Xie Yanyi a déclaré à Epoch Times en langue chinoise qu’avant que les autorités n’annoncent de nouveaux cas le 20 janvier, les citoyens ne savaient pas ce qui se passait à Wuhan, alors que Hong Kong, le Japon et la Corée du Sud avaient depuis longtemps commencé à contrôler les passagers de la ville de Wuhan, en Chine centrale, d’où l’épidémie est originaire.

« Dans tout le pays, les gens ont continué leur vie quotidienne, comme s’il n’y avait pas du tout de crise. Ce type de dissimulation, nous en avons assez », a déclaré Xie Yanyi.

La pneumonie virale a éclaté en décembre. Le 9 janvier, les autorités médicales chinoises ont annoncé que la maladie était causée par un nouveau type de coronavirus.

Le 10 janvier, les autorités ont déclaré qu’il n’y avait pas de preuve évidente de transmission de personne à personne.

Puis, le 11 janvier, l’expert médical Wang Guangfa a affirmé dans les médias publics que la maladie était « sous contrôle ».

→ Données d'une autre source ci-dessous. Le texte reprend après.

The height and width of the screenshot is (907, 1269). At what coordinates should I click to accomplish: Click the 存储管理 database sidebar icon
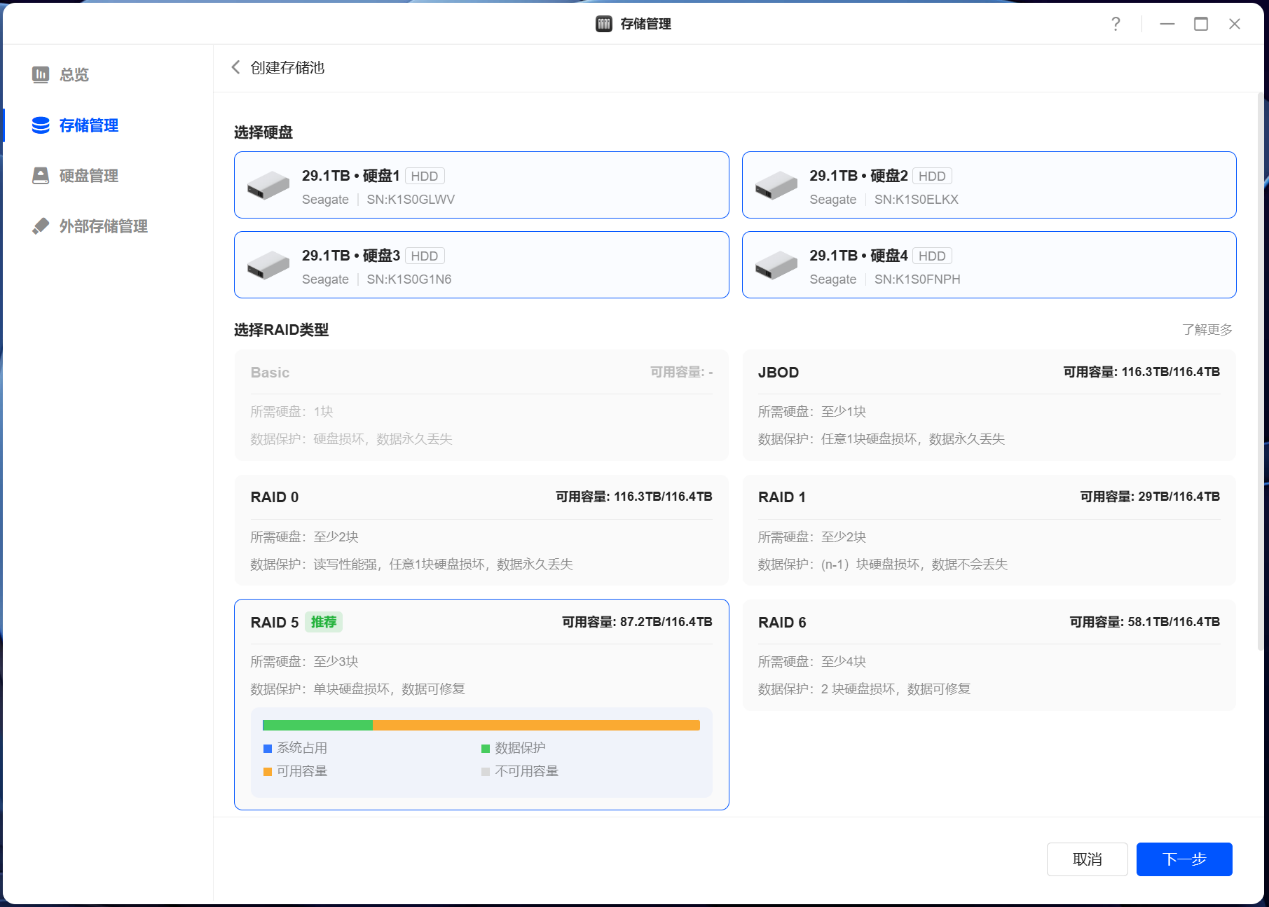(40, 125)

Le 15 janvier, les autorités ont changé d’avis et ont déclaré que « la transmission limitée d’homme à homme ne peut être exclue ».

Le 20 janvier, Wuhan a soudainement signalé des dizaines de nouveaux cas.

Dans sa lettre aux autorités sanitaires chinoises, Xie Yanyi a mentionné qu’avant le 19 janvier, les nouvelles concernant la pneumonie de Wuhan étaient rares et apparaissaient pour la plupart sur des sites d’information en ligne moins influents. Le seul rapport qu’il a pu trouver sur un site relativement connu était celui du portail d’information chinois NetEase (163.com) daté du 4 janvier et intitulé : « Sept cas suspects de pneumonie à Hong Kong, le gouvernement local a lancé un niveau d’intervention sérieux. »

Xie Yanyi a cité un rapport publié par l’Imperial College London Medical Research Council Centre for Global Infectious Disease Analysis, dans lequel les chercheurs ont utilisé une modélisation statistique pour estimer qu’il pourrait y avoir eu 1 723 cas à Wuhan à la date du 12 janvier.

« Ce n’est que le 19 janvier que le portail d’information chinois Sina a publié un article annonçant qu’une “équipe de réponse aux épidémies avait été créée par la Commission nationale chinoise de la santé le 1er janvier, et que la Commission avait récemment envoyé des experts dans différentes provinces pour fournir des conseils sur le contrôle des maladies ciblant la pneumonie due à une infection par un coronavirus », a écrit Xie Yanyi.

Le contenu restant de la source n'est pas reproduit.